Na skutek decyzji Sądu, sprawa takiego zabezpieczenia tekstów dziennikarza „Polityki" Grzegorza Rzeczkowskiego, pozwanego przez prokuratorów Annę i Przemysława Hopfer, wraca do I instancji.
Publikacje ukazały się w październiku 2018 r. Grzegorz Rzeczkowski analizował w nich m.in. kariery zawodowe prokuratorów związanych z postępowaniem w sprawie afery podsłuchowej (nagrań z rozmów polityków PO, urzędników państwowych i przedstawicieli biznesu w stołecznych restauracjach). Prokuratorzy złożyli pozew przeciw dziennikarzowi i redakcji o ochronę dóbr osobistych. Wnieśli jednocześnie o usunięcie artykułów w ramach zabezpieczenia roszczenia.
Czytaj też: Prokuratura zagrała Falentą, a media to kupiły
Sąd Okręgowy w Warszawie przychylił się do ich wniosku. Wówczas udział w sprawie zgłosił Rzecznik Praw Obywatelskich. Złożył zażalenie do Sądu Apelacyjnego w Warszawie.

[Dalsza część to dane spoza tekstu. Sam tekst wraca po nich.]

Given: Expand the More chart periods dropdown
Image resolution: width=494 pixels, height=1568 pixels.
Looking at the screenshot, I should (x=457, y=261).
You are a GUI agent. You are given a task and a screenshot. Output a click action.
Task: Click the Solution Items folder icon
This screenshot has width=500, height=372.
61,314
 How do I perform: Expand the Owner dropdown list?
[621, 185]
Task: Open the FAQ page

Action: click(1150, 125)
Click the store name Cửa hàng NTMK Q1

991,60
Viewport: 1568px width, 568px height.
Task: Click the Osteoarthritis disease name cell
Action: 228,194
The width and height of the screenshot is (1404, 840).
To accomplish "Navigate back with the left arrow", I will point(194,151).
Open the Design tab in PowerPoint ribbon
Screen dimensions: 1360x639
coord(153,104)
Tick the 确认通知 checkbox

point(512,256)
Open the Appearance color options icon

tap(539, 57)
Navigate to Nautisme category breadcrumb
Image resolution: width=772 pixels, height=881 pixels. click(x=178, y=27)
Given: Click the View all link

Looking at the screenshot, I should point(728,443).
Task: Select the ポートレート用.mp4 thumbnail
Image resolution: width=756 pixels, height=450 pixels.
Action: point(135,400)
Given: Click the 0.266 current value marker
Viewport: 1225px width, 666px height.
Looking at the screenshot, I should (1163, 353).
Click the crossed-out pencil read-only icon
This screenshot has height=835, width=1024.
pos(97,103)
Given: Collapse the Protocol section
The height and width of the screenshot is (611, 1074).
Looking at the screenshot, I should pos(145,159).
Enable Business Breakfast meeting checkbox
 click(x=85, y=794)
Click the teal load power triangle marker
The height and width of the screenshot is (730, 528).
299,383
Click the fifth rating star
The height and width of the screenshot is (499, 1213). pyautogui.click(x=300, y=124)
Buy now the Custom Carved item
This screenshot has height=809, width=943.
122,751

W ocenie RPO Sąd Okręgowy nie zestawił ze sobą - jak wymaga tego procedura cywilna - interesu publicznego oraz interesu osób, których dobra miały zostać naruszone. Nie odpowiedział też na pytanie, czy zakaz jest konieczny oraz proporcjonalny w demokratycznym społeczeństwie ze względu na ochronę dobrego imienia powodów. Uznając za prawdopodobne uznanie roszczeń powodów, sąd wykluczył analizę wpływu zabezpieczenia na interes publiczny, pomijając szczególną misję mediów i szerszy kontekst publikacji. Według RPO było to nieuprawnione.